We plan to continue to develop our web site and add both advice and healthy-but-yummy recipes. And we will share products we have evaluated that meet the standards of many different aspects of the healthful, Mediterranean-style diet we advocate.

  • If you’re looking for something tasty, a little unique, but nutritious, try grilling fresh fruit. For example, lightly baste a little extra virgin olive oil on a fresh peach and grill for 2 or 3 minutes – you may be surprised at how delicious it is.

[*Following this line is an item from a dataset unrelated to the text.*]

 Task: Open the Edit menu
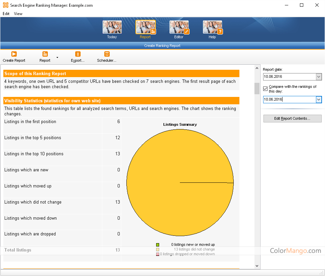tap(6, 14)
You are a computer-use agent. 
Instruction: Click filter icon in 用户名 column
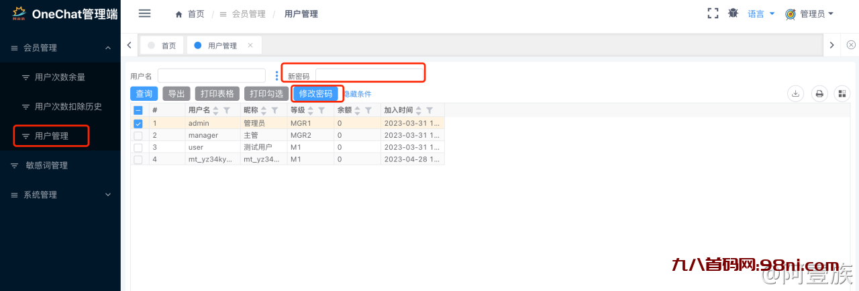tap(226, 110)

  • So other healthy options for grilling are:
    • Fish – there are hundreds of ideas on the web for grilled fish. Remember to use a firm fish. When you serve grilled fish with a fresh salsa that can certainly send the taste buds to euphoria.
    • Consider making fresh salsa with summer fruit (cubed watermelon, cubed mangos, finely chopped red onion, a little fresh cilantro or parsley, some lime juice, a pinch of salt, and a sparse sprinkling of sugar or zero-calorie sweetener.) You can use other fruit: papaya, honeydew, cantaloupe, peaches or nectarines; use whatever is seasonal. I also enjoy cubed avocado mixed in. Salsa can really add interest to ordinary grilled fish or chicken.
    • I had dinner guests a week or so ago and made grilled corn. I soaked the husk-covered cobs for about an hour in cool water. (The idea is to keep the husks from burning when on the grill.) Then the cobs go on the grill for 15 to 20 minutes. Remove from the grill and cool to be able to handle. Remove the silk and tie back the husk all the way. Tie it with a little string around the stalk “handle”. Put back on the grill when the guests are almost ready for dinner. Turn frequently, as they become nicely browned, about 10 minutes. Some kernels may begin to pop, a signal to turn or remove. Serve with herbed butter if desired. Not only is this very tasty, but it adds a little drama to the meal.
    • Grilled sandwiches – use whole grain bread brushed lightly with olive oil. Fill with thick pieces of grilled sweet peppers and a thin slice of cheese. When the bread is browned, open and stack on the lettuce, cucumber slices, and tomatoes and olives and pickle slices if you like.
    • Red peppers, red onion circles, sliced zucchini rounds all in a grill basket, until the onions are soft and clear, are good as a side dish just plain. You can also add some chopped basil, a splash of vinegar, olive oil, salt and pepper, and some chopped mozzarella cheese for a Caprese-style side dish.

    Selecting from the options and ideas above are always better for you and your picnickers than choosing fast foods. They can be both more fun (especially if you work together to prepare them) and more nutritious. Remember to protect your foods from the summer heat. I’m sending my best wishes for a relaxing, refreshing summer of nutritious picnics and enjoyment.